**Directions:** Express each line of the rows below as one string in a JSON list, omitting blank lines.

**The input:**
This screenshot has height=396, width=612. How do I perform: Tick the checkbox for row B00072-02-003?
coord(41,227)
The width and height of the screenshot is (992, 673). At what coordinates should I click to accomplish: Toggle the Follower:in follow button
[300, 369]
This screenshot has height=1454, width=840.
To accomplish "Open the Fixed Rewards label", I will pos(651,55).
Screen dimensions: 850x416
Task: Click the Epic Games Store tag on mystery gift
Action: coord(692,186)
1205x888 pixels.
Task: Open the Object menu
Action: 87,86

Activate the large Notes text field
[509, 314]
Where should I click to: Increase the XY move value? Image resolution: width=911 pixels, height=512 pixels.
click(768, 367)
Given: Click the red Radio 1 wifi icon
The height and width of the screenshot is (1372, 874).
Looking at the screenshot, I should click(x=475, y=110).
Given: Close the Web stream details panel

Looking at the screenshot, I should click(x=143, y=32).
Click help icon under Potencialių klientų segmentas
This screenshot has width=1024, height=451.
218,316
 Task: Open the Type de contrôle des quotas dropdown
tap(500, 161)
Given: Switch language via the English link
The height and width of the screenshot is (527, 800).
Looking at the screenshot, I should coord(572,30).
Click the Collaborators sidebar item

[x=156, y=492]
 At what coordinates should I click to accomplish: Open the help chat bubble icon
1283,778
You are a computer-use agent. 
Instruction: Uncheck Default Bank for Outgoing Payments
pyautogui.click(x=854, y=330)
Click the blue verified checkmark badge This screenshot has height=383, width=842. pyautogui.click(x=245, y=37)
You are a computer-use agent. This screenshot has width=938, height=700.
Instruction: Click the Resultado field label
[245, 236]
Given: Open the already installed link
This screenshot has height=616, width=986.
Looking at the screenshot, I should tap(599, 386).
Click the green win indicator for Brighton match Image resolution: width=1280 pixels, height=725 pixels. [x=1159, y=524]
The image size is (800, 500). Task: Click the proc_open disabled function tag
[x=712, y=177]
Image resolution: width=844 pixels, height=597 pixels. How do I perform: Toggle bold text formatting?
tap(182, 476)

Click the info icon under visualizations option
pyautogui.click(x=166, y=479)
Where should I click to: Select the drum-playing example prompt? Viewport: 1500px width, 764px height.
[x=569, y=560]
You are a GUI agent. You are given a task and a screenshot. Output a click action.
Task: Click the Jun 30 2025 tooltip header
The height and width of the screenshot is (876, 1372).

**Task response:**
[
  "This screenshot has height=396, width=612. How do I perform: Tick the checkbox for row B00072-02-003?",
  "coord(41,227)",
  "The width and height of the screenshot is (992, 673). At what coordinates should I click to accomplish: Toggle the Follower:in follow button",
  "[300, 369]",
  "This screenshot has height=1454, width=840.",
  "To accomplish \"Open the Fixed Rewards label\", I will pos(651,55).",
  "Screen dimensions: 850x416",
  "Task: Click the Epic Games Store tag on mystery gift",
  "Action: coord(692,186)",
  "1205x888 pixels.",
  "Task: Open the Object menu",
  "Action: 87,86",
  "Activate the large Notes text field",
  "[509, 314]",
  "Where should I click to: Increase the XY move value? Image resolution: width=911 pixels, height=512 pixels.",
  "click(768, 367)",
  "Given: Click the red Radio 1 wifi icon",
  "The height and width of the screenshot is (1372, 874).",
  "Looking at the screenshot, I should click(x=475, y=110).",
  "Given: Close the Web stream details panel",
  "Looking at the screenshot, I should click(x=143, y=32).",
  "Click help icon under Potencialių klientų segmentas",
  "This screenshot has width=1024, height=451.",
  "218,316",
  " Task: Open the Type de contrôle des quotas dropdown",
  "tap(500, 161)",
  "Given: Switch language via the English link",
  "The height and width of the screenshot is (527, 800).",
  "Looking at the screenshot, I should coord(572,30).",
  "Click the Collaborators sidebar item",
  "[x=156, y=492]",
  " At what coordinates should I click to accomplish: Open the help chat bubble icon",
  "1283,778",
  "You are a computer-use agent. ",
  "Instruction: Uncheck Default Bank for Outgoing Payments",
  "pyautogui.click(x=854, y=330)",
  "Click the blue verified checkmark badge This screenshot has height=383, width=842. pyautogui.click(x=245, y=37)",
  "You are a computer-use agent. This screenshot has width=938, height=700.",
  "Instruction: Click the Resultado field label",
  "[245, 236]",
  "Given: Open the already installed link",
  "This screenshot has height=616, width=986.",
  "Looking at the screenshot, I should tap(599, 386).",
  "Click the green win indicator for Brighton match Image resolution: width=1280 pixels, height=725 pixels. [x=1159, y=524]",
  "The image size is (800, 500). Task: Click the proc_open disabled function tag",
  "[x=712, y=177]",
  "Image resolution: width=844 pixels, height=597 pixels. How do I perform: Toggle bold text formatting?",
  "tap(182, 476)",
  "Click the info icon under visualizations option",
  "pyautogui.click(x=166, y=479)",
  "Where should I click to: Select the drum-playing example prompt? Viewport: 1500px width, 764px height.",
  "[x=569, y=560]",
  "You are a GUI agent. You are given a task and a screenshot. Output a click action.",
  "Task: Click the Jun 30 2025 tooltip header",
  "The height and width of the screenshot is (876, 1372)."
]